“Natchez”
A YEAR
CCXXXI
“A gadfly to the dead horse of capital” is what one sees, a wondrous
phrase to be so
Aptly caught up out of the sieve constantly raking through language,
all language. Neck peeling, the scratch’d bug-
Bites scabbing up, my whole “system” beginning to make its pact with Dogged
Regularity, dodging its feints and bravado with a somewhat dire nap-
insistence, a way of putting some slack
And rebuttal in the line, the one design’d to draw the panier of ghost
petunias up through the morning’s splintery light, or pour
Out the tumbler of orange juice and coax the trio of chickadee comedians
into the pine woods for acrobatic bantamweight ruckus
Manoeuvres, epochal achievements with seed extracting, with ancillary probes
aim’d at crevasses in the bark of the ant-infest’d sugar
Maple directly blocking the sun.
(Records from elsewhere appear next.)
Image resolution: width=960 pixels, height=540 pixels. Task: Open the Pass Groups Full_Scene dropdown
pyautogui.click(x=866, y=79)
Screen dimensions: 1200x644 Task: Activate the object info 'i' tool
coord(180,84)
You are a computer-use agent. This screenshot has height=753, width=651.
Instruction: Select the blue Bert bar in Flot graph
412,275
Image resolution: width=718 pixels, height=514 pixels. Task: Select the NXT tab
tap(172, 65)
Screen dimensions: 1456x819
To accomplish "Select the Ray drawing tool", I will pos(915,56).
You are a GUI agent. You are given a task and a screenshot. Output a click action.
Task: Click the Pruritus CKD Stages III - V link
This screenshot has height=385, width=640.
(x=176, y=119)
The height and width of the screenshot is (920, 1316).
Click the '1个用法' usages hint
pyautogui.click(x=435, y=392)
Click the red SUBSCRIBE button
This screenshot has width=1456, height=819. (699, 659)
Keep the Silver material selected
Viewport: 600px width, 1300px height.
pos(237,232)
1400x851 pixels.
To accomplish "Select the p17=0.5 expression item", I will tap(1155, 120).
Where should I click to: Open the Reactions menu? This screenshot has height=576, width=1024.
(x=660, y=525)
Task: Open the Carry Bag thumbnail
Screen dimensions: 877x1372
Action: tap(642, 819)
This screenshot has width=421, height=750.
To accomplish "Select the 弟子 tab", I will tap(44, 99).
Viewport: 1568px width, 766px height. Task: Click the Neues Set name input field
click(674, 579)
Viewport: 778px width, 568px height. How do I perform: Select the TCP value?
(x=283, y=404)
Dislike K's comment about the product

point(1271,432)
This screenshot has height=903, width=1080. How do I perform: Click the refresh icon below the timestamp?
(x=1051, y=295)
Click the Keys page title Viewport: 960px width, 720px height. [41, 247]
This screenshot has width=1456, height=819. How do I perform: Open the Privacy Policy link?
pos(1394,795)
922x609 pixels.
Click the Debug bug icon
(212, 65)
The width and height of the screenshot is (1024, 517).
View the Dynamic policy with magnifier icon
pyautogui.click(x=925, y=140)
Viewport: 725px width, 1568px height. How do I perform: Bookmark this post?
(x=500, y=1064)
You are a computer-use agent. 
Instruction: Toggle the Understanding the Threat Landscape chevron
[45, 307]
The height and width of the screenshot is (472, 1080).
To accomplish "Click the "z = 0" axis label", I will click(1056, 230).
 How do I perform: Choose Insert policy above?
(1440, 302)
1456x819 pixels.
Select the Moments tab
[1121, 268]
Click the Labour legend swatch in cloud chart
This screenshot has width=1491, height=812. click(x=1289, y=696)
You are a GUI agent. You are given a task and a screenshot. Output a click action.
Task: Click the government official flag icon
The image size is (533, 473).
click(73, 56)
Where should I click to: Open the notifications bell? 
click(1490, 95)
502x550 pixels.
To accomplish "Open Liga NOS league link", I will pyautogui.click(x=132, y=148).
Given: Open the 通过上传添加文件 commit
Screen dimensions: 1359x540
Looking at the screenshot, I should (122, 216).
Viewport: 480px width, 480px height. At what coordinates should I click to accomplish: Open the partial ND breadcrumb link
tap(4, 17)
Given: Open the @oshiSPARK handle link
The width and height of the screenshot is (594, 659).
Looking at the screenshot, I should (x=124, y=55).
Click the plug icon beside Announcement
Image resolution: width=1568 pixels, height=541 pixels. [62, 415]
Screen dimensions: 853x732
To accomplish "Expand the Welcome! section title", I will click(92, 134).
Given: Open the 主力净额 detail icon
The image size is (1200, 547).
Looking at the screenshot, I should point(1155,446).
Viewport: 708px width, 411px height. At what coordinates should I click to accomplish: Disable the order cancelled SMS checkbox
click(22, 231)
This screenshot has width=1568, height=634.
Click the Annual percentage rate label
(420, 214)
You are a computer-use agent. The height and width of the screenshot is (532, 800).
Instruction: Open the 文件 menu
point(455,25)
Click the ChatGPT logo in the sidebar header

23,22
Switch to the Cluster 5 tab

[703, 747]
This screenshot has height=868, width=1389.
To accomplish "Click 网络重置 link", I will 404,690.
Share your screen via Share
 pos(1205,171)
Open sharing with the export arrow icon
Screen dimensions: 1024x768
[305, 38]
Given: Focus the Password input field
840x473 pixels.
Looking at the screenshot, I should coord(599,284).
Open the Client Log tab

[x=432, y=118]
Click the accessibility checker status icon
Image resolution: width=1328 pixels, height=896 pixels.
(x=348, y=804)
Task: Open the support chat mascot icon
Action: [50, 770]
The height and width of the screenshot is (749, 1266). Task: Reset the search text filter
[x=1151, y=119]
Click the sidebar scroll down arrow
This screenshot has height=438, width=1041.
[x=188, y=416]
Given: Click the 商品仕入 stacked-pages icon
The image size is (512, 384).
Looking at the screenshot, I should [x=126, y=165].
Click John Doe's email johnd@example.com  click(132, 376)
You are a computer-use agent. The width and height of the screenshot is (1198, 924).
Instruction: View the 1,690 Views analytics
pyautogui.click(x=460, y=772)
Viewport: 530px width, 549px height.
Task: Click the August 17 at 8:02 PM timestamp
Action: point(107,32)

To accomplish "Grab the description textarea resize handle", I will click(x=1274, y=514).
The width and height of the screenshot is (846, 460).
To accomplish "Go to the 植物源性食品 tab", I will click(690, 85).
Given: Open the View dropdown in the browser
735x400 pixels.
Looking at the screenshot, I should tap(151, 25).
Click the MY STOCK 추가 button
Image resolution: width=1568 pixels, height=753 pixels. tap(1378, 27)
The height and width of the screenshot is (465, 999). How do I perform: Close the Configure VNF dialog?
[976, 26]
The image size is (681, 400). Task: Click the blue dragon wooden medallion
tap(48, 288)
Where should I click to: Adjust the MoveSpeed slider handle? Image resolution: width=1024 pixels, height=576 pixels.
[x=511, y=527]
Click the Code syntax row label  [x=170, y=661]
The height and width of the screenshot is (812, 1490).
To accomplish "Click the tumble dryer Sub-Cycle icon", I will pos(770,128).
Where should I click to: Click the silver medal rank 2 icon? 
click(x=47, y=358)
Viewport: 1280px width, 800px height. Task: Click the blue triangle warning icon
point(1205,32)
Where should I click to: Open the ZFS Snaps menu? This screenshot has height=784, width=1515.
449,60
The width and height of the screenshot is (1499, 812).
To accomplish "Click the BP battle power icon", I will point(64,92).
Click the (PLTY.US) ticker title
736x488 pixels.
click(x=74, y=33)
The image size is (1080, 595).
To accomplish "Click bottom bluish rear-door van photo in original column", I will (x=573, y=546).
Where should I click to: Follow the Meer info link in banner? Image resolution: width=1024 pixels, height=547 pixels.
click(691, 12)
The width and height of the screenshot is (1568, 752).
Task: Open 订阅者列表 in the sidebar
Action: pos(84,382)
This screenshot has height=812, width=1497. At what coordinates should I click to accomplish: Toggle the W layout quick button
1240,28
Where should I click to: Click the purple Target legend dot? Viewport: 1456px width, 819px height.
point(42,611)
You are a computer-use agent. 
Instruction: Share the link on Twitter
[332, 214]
The territory of skepticism shrugs like a ray—
two protuberant eye-knobs in an acre of sand—and uncovers only
Itself. Only to dash off with alarming pulchritude abetted by personal
Testiness—“But hath a part of being, and a sense / Of that which is of all
Creator and defense.” (Byron, who want’d a hero.) I suspect beauty lies
In most meagre assent, in the rude deplorable aftermaths of the tentative, its
torn and bleeding insurrect. Here, some authentic publicity posters, suitable
For hanging. Some flowers coming through the door just now. “Spotted knapweed, alien
of the glacier-scraped plains, meet horse-nettle of the creek banks.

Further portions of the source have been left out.